Пальма первенства в конкурсе на «империю зла», «тюрьму народов», «диктатуру и угнетение», ранее сравнительно легко (хотя и, как правило, бездоказательно) присуждаемая Российской империи, теперь переходила к ставшей «страной-оккупантом» Германии и к Австро-Венгрии. В габсбургской монархии уровень сепаратизма был прямо пропорционален военному истощению, а потому власти балансировали на грани повальных арестов националистической интеллигенции. Конечно, определенные шаги, чтобы компенсировать обретенное новой Россией превосходство в уровне свободы ее граждан, были в странах-противниках сделаны. В Германии кайзер в Пасхальном послании обещал избирательную реформу в Пруссии, а рейхстаг позволил себе в июле 1917 г. принять резолюцию о стремлении к «справедливому» миру. В Австро-Венгрии пришлось воздержаться от намечавшейся очередной порции мер против подозрительных национальных меньшинств, а также заявить через министра иностранных дел О. Чернина о готовности к миру «без аннексий и контрибуций». Большие надежды возлагались и на посредничество особенно благоволившей к Австро-Венгрии папской курии. Однако все эти меры, как и в России — фразы на лозунгах и в газетах — совершенно не устраивали солдат и мало интересовали офицерство.

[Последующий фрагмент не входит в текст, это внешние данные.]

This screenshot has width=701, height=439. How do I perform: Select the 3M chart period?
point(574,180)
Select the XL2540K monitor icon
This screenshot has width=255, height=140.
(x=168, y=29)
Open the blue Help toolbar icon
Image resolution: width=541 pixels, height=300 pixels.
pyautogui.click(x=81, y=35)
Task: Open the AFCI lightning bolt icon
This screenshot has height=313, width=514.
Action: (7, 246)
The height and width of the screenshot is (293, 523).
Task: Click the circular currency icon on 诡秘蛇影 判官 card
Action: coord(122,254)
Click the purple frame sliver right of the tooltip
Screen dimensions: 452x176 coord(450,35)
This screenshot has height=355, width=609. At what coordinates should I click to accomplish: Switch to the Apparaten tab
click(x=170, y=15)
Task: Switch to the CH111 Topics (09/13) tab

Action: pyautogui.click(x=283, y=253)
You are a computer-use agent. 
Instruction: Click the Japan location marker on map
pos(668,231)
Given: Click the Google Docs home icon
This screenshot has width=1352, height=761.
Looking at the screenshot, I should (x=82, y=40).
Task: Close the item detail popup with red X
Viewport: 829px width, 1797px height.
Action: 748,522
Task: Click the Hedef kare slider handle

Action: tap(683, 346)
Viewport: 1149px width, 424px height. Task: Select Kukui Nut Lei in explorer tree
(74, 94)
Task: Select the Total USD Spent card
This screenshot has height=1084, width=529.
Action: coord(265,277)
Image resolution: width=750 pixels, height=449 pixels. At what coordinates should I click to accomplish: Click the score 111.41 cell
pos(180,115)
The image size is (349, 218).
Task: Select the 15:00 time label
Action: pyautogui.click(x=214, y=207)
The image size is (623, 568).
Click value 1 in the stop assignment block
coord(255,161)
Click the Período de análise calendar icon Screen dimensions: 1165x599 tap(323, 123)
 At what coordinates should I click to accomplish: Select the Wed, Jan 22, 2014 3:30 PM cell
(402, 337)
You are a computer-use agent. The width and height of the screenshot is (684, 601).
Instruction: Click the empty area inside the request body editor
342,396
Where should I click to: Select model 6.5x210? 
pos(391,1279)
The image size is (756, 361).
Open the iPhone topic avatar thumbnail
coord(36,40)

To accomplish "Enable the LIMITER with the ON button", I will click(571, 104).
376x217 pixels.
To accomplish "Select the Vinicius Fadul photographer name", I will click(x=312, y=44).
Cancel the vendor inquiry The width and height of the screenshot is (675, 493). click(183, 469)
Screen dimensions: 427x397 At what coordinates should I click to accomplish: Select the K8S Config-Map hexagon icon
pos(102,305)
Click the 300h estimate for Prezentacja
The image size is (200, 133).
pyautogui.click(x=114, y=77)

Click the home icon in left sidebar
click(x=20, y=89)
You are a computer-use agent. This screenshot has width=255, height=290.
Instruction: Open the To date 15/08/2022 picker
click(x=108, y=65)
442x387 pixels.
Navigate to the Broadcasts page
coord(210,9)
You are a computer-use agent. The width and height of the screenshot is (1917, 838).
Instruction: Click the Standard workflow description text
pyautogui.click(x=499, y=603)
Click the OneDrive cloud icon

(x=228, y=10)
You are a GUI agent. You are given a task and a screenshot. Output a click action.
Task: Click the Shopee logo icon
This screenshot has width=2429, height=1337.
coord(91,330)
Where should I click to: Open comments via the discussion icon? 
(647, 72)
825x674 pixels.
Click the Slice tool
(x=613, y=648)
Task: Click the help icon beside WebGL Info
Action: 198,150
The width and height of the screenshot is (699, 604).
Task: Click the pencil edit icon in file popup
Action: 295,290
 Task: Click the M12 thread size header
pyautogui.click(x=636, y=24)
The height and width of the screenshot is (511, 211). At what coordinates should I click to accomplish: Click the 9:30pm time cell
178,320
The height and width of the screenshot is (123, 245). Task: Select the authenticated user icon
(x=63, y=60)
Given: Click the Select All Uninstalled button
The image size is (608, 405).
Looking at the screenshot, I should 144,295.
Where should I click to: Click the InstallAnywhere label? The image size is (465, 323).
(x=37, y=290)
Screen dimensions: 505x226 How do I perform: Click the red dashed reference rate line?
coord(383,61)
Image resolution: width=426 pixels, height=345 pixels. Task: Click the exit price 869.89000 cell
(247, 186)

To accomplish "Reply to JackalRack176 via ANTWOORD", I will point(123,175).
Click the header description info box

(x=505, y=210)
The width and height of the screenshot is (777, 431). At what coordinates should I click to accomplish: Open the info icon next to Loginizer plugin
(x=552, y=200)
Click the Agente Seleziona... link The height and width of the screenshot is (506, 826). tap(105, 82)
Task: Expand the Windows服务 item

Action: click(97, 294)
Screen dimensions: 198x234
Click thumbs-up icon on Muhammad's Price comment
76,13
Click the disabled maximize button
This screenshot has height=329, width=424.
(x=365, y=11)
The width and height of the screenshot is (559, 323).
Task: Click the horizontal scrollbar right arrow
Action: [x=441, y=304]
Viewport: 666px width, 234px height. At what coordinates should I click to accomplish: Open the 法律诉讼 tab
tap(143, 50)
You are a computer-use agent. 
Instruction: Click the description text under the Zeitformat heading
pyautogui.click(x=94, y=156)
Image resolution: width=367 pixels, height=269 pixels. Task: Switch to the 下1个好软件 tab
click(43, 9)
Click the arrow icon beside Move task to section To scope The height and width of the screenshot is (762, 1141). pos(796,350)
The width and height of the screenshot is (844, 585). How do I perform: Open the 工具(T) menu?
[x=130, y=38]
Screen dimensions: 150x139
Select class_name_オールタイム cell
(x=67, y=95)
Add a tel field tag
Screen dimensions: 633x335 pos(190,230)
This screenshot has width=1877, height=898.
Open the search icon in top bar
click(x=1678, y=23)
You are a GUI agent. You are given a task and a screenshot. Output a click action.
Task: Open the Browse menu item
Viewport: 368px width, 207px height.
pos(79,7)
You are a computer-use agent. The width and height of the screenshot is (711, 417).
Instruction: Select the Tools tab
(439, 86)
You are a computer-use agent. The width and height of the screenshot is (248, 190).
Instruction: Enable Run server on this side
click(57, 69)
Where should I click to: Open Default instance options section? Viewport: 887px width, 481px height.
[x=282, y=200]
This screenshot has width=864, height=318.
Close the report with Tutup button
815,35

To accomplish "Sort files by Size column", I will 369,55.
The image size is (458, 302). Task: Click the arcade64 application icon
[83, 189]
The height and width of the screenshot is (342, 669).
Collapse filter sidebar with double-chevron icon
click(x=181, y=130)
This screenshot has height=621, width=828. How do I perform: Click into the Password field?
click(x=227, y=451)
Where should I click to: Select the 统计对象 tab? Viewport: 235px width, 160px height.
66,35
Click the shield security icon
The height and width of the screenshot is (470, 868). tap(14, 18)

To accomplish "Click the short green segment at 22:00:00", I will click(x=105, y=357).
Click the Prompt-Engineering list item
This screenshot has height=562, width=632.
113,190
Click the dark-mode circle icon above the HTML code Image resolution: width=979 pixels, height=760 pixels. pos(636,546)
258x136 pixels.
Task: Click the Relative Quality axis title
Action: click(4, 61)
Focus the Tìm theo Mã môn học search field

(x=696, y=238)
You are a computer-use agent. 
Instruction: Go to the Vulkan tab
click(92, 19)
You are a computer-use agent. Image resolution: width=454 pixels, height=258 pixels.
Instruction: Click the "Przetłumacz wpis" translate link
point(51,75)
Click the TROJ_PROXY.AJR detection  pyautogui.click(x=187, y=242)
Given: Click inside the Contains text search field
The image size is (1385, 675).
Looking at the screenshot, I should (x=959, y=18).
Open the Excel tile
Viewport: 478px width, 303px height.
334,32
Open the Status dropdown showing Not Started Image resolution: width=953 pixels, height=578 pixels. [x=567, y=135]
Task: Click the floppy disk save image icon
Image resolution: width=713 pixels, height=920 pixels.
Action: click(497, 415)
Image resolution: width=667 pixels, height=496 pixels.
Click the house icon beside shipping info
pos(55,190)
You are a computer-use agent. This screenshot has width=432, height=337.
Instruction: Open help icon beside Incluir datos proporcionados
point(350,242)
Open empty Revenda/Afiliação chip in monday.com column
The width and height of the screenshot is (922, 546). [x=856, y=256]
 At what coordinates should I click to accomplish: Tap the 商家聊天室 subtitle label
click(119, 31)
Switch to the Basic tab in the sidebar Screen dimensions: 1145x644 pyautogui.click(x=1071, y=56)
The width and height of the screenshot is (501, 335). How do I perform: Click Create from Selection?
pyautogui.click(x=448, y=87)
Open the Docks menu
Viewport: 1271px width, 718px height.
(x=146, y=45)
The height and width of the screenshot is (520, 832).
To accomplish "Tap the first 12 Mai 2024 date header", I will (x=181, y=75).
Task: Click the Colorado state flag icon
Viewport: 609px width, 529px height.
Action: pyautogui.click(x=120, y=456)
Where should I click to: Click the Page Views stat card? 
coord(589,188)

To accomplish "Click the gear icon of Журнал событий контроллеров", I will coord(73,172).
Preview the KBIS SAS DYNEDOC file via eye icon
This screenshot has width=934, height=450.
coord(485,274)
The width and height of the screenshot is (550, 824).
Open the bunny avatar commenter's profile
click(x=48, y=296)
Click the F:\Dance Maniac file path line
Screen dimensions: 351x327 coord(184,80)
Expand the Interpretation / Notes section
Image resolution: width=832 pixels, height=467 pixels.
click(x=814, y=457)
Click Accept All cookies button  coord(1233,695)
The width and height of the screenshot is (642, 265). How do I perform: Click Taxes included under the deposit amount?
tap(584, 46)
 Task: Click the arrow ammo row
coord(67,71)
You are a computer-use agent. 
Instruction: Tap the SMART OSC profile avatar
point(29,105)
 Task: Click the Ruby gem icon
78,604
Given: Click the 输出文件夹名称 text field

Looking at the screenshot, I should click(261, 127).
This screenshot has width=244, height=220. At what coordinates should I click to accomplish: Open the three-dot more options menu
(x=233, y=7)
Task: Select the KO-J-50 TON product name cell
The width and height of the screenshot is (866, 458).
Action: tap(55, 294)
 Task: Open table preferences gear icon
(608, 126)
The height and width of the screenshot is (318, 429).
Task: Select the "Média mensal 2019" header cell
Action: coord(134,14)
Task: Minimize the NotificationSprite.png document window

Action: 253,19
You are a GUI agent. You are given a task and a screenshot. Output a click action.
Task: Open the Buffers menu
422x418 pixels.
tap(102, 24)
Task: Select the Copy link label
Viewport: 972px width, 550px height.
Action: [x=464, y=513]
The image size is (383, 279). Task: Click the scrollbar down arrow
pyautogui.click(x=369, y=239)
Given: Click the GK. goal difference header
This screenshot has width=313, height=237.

Несмотря (а, возможно, и учитывая) на прогрессирующее падение боеспособности русских войск, 14 апреля 1917 г. Австро-Венгрия (в рамках резких и почти прямо антигерманских мирных инициатив молодого императора Карла I) фактически предложила революционной России мир, однако доживавший свои последние дни первый состав Временного правительства отклонил этот проект. Особенности военной обстановки на Восточном фронте к началу лета 1917 г. привели к тому, что в официально бескомпромиссной борьбе между Германией и Россией, где обе стороны к этому моменту провозглашали себя освободителями от тирании всех угнетенных народов и обороняющими свое отечество от агрессии деспотизма, наступил немыслимый ранее момент. Теперь и германское, и русское, и уж тем более австро-венгерское командование полагали любые военные действия наступательного характера опасными и даже вредными для определения исхода войны. Германская пропаганда была вынуждена замалчивать,47 а не беспредельно преувеличивать, как ранее, тактические успехи весны 1917 г. на Стоходе, ради того, чтобы не пробудить излишней патриотической тревоги в русских войсках, охваченных революционным брожением. Одновременно, уже в мае 1917 г., В. Ленин, рассчитывая, что русский Февральский переворот возымеет в ослабленной голодом и бесперспективностью борьбы Германии, а уж тем более в кайзеровской армии революционный эффект, считал любое русское наступление вредным, так как оно также вызовет подъем патриотизма в немецких войсках и повысит их устойчивость.48

В пристальном внимании русских и австро-германских солдат друг к другу, ставшем особенно крепким из-за уважения к стойкости и профессионализму противника, после Февральской революции 1917 г. открылась новая страница. Неоднократные запреты и даже упорные слухи о намеренной провокации ни к чему не привели. Солдатская масса и с той, и с другой сторон была уверена в лояльности противника во время самозваных перемирий. Здесь же выяснилась способность к общению на чужих языках, невзирая на низкий уровень образования. Процветали товарообмен49 и, что особенно тревожило немецких офицеров, вольный обмен политическими мнениями. При угрюмом молчании и бессилии русских офицеров летом 1917 г. немецкое офицерство, например, А. Кессельринг на переговорах о перемирии на Дунае,50 наблюдало то, что произойдет с их собственной армией на год позже, хотя генерал Гофман даже в Бресте зимой 1917–1918 гг. рассмеялся в лицо русскому адмиралу Альтфатеру, который предрек германской армии такой же развал, какой постиг русскую.